20.03.2009 11:56
Der von der ETH Zürich entwickelte Online-Speicherdienst Wuala fusioniert mit dem Netzwerkspeicherhersteller LaCie, gab der Wuala-Betreiber Caleido bekannt. Wuala bietet seinen Benutzern kostenlos ein Gigabyte Online-Speicherplatz an, den sie gegen Gebühren oder im Tausch gegen Speicherplatz auf dem eigenen Rechner erweitern können. Wuala verschlüsselt nach Angaben des Betreibers die Daten auf dem Client, der für Linux, Mac OS X und Windows bereitsteht. NAS-Hersteller LaCie bietet bereits den Netzwerkspeicher Internet Space an, der Daten über ein Internet-Portal des Herstellers mit Freunden teilt.
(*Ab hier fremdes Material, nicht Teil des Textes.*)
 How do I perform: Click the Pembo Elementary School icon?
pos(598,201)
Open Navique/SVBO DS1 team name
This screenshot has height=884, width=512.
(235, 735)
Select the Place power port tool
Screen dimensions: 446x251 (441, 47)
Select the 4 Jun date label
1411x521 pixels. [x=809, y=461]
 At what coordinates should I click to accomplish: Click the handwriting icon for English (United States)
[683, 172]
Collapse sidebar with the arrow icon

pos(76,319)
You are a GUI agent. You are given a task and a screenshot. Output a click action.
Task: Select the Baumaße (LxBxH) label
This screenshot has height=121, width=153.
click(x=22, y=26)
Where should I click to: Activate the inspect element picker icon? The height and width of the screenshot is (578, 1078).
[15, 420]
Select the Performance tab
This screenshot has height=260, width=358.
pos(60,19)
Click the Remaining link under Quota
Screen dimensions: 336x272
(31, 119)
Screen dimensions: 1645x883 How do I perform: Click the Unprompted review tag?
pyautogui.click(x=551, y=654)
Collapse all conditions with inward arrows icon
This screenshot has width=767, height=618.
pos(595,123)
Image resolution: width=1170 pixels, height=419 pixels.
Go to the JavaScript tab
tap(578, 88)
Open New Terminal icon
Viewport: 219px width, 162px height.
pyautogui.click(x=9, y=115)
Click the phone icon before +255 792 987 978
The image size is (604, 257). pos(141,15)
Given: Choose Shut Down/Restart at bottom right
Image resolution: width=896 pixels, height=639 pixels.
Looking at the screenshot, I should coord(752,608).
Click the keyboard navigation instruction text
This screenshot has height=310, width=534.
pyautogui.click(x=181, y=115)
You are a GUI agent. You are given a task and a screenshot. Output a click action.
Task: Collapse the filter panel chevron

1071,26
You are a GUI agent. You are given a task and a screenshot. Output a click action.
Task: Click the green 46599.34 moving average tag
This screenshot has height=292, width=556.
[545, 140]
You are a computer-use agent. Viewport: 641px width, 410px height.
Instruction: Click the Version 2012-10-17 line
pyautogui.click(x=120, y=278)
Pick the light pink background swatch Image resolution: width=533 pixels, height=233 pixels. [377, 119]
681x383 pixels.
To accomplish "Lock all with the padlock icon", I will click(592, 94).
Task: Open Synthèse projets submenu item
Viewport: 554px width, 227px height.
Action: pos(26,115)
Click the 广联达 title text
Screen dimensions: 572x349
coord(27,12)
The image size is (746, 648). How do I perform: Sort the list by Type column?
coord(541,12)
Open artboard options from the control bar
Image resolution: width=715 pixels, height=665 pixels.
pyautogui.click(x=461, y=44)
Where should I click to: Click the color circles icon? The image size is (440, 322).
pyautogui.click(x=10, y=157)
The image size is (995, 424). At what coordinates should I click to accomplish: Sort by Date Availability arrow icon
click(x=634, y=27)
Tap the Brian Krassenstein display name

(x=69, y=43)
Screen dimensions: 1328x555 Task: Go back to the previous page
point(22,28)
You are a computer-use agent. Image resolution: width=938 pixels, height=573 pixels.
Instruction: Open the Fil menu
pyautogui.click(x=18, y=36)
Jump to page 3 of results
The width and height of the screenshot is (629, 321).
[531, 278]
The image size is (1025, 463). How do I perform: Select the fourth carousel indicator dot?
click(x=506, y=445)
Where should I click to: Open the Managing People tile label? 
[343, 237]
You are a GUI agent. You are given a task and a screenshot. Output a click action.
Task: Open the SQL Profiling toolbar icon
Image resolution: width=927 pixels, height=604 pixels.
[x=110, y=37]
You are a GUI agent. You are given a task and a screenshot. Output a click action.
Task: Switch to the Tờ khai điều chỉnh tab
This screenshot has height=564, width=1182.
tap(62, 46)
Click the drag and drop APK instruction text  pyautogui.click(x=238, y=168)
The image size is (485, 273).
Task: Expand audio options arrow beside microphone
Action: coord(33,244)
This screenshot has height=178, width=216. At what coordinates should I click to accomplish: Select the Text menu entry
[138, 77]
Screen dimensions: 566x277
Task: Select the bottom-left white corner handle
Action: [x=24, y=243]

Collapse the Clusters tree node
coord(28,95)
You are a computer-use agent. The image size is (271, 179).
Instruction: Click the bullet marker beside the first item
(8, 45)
Laut Wuala-Gründer Dominik Grolimund werden die bisherigen Mitarbeiter weiterhin in Zürich am Onlinespeicher und der in Java geschriebenen Client-Software weiterentwickeln. Laut eines FAQ-Beitrags soll auch der Dienst in der aktuellen Form erhalten bleiben. Grolimund sieht den Zusammenschluß als Chance, neue Ideen zu entwickeln, die über den Rahmen einer reinen Software-Schmiede hinausgehen. Zu den finanziellen Details des Zusammenschlusses mit LaCie äußert sich die Wuala-Betreiberfirma Caleido nicht.